If you are following and using SigNoz Cloud, you can follow our Ingestion Key guide to get your Ingestion Region and API Key.
Step 3: Check your config (Optional)
You can quickly check your config using the following command:
openclaw config get diagnostics
Your output should look like this.
{
"enabled": true,
"otel": {
"enabled": true,
"endpoint": "https://ingest.<region>.signoz.cloud:443",
"protocol": "http/protobuf",
"headers": {
"signoz-ingestion-key": "<YOUR_SIGNOZ_INGESTION_KEY>"
},
"serviceName": "openclaw-gateway",
"traces": true,
"metrics": true,
"logs": true,
"sampleRate": 1,
"flushIntervalMs": 5000
}
}
OR you can check your ~/.openclaw/openclaw.json config file too.

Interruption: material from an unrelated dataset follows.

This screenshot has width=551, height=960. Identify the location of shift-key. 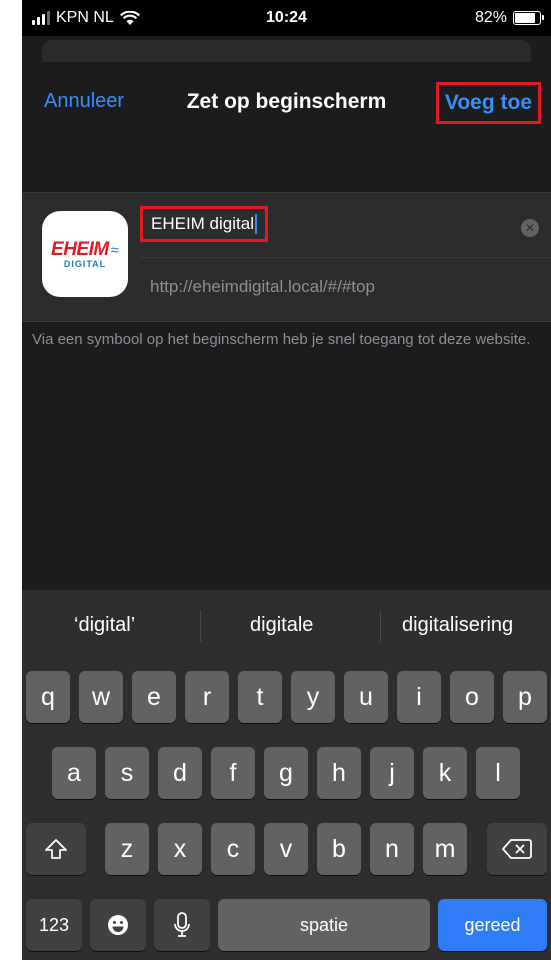
(56, 849).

Step 4: Restart your OpenClaw gateway
openclaw gateway restart
Step 5: Visualize in SigNoz
Open your SigNoz Cloud and navigate to Service Tab. If you have followed everything till here service name openclaw-gateway should be visible to you.

You can click on the service name to view the out-of-the-box dashboard provided by SigNoz.

Step 6: Customized Dashboard
You can import the custom dashboard JSON to create a new customised dashboard.
Walkthrough of the OpenClaw Overview dashboard showing LLM token usage, queue and session health metrics, and error logs.
Conclusion
When building autonomous workflows with OpenClaw, running blind isn't an option. Without tracking your model calls and tool executions, token budgets drain quickly and debugging agent loops is impossible.
The built-in diagnostics-otel plugin makes fixing this straightforward. With no custom code required, you can connect it directly to SigNoz and see exactly where your tokens are going.